The administration will likely send a "smaller and lower-level delegation that has sought to narrow the scope of the discussions," Jeffords said at a Senate hearing on international environmental treaties.
Many Democrats and environmental groups criticized President George W. Bush's decision last year to pull the United States out of the Kyoto treaty, which would have required it to cut greenhouse gas emissions seven percent below 1990 levels by 2012. Bush said the targets would be too costly for the U.S. economy.
Japan, all 15 European Union members and a dozen other nations have signed the treaty.

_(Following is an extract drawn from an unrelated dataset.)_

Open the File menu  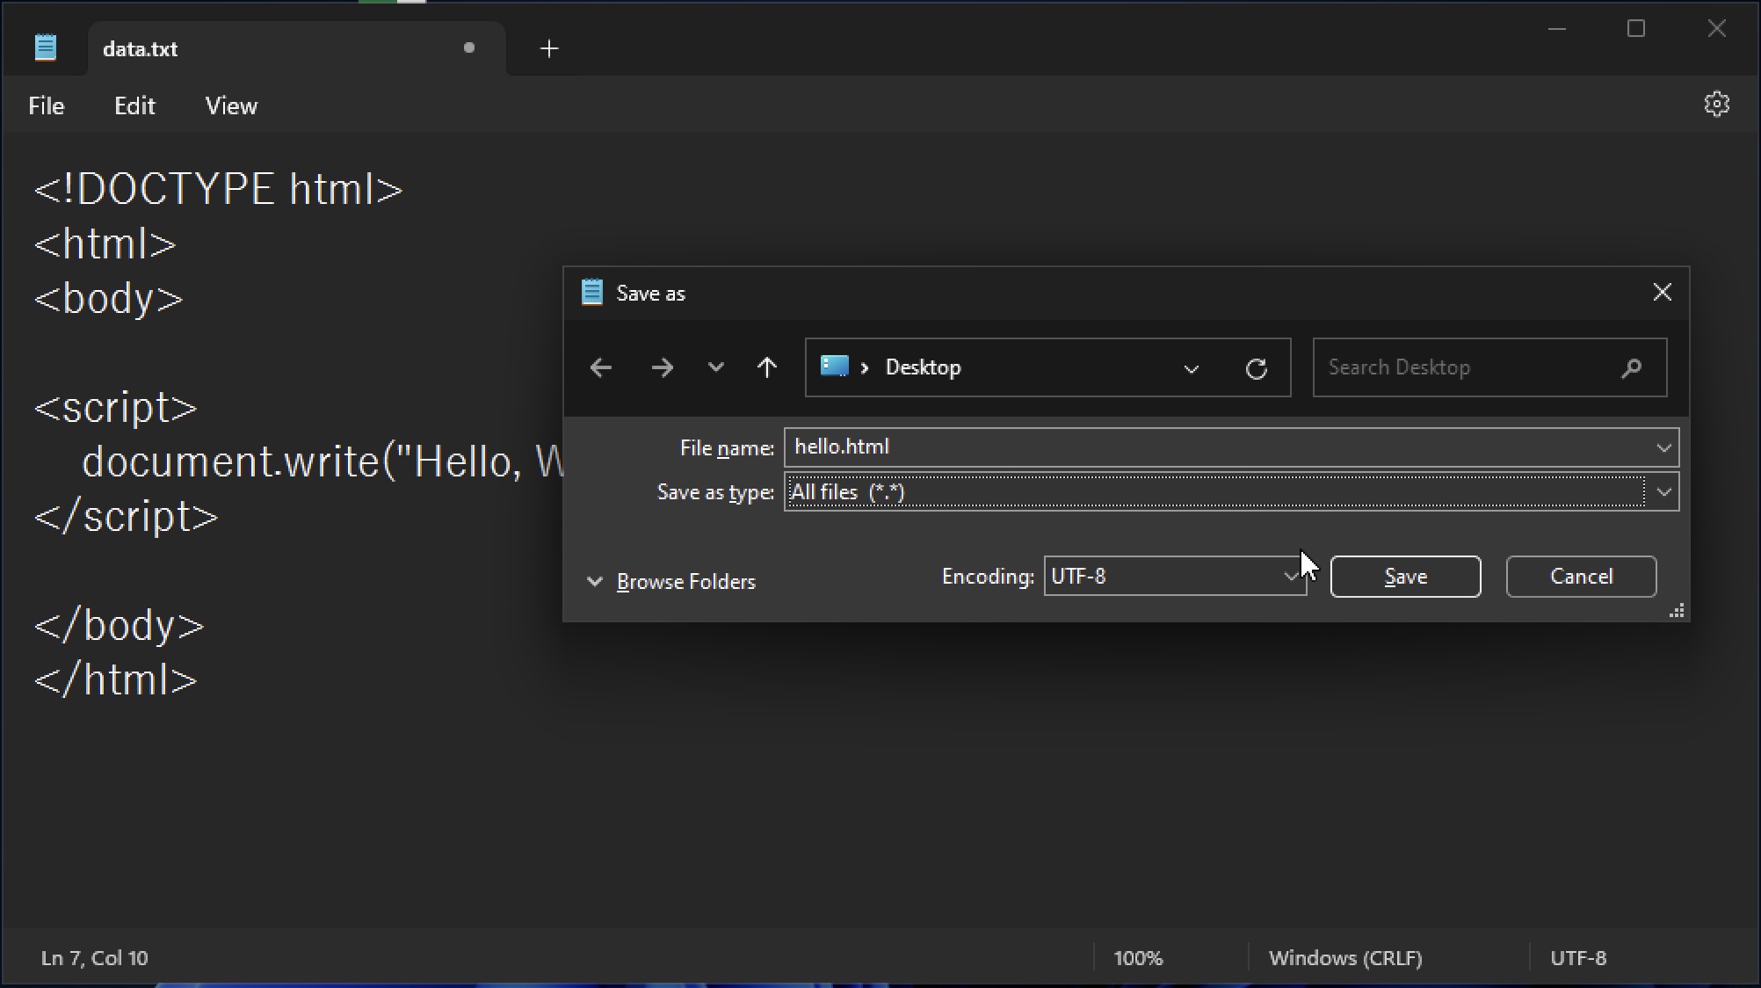(x=45, y=105)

It is expected to be ratified by enough countries by the end of the year to go into effect.
Bush administration officials testified that, while the U.S. delegation to the Johannesburg meeting has not yet been chosen, the White House is committed to act on global warming.
The Washington delegation may be led by Undersecretary of State for Global Affairs Paula Dobriansky, although a final decision has not yet been made, according to John Turner, an assistant secretary at the U.S. State Department.
Some countries that support the Kyoto treaty are also trying to downplay the issue at the summit meeting, Turner said.
"Many of the advocates of Kyoto hope to keep it off the agenda because they want ratification of the treaty. They don't want countries to come and start renegotiating, seeking more advantages in the Kyoto process," Turner told reporters after the hearing.
The summit would accomplish more by focusing on other environmental issues, he said.
The Bush administration views clean water and health issues as the top two U.S. priorities at the environmental summit, Turner said.
"Taking care of the environment means talking care of people," he said.
During the hearing, the administration officials reminded the senators of a White House proposal for U.S. companies to voluntarily cut greenhouse gas emission "intensity" by 18 percent over the coming decade. The proposal, which is due to be finalized by January 2004, would also allow companies to trade emissions credits.
The plan has been criticized by green groups, which say it would allow greenhouse gases to rise in tandem with the U.S. economy instead of requiring real cuts.
The administration wants to hold U.S. greenhouse gas emissions "at a level that will prevent dangerous interference with the climate," said James Connaughton, chairman of the White House Council on Environmental Quality. But "given current scientific uncertainties, no one knows what that level is," he told the Senate panel.
The Kyoto treaty would have cost the U.S. economy $400 billion and wiped out as many as 4.9 million jobs, according to White House calculations.